[start]

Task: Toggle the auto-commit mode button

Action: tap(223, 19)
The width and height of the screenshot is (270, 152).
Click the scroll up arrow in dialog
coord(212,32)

[end]

#### [PROBLEM DESCRIPTION]
Copy every line of the records above without changing anything.

#### [ANSWER TO THE TASK]
Task: Toggle the auto-commit mode button

Action: tap(223, 19)
The width and height of the screenshot is (270, 152).
Click the scroll up arrow in dialog
coord(212,32)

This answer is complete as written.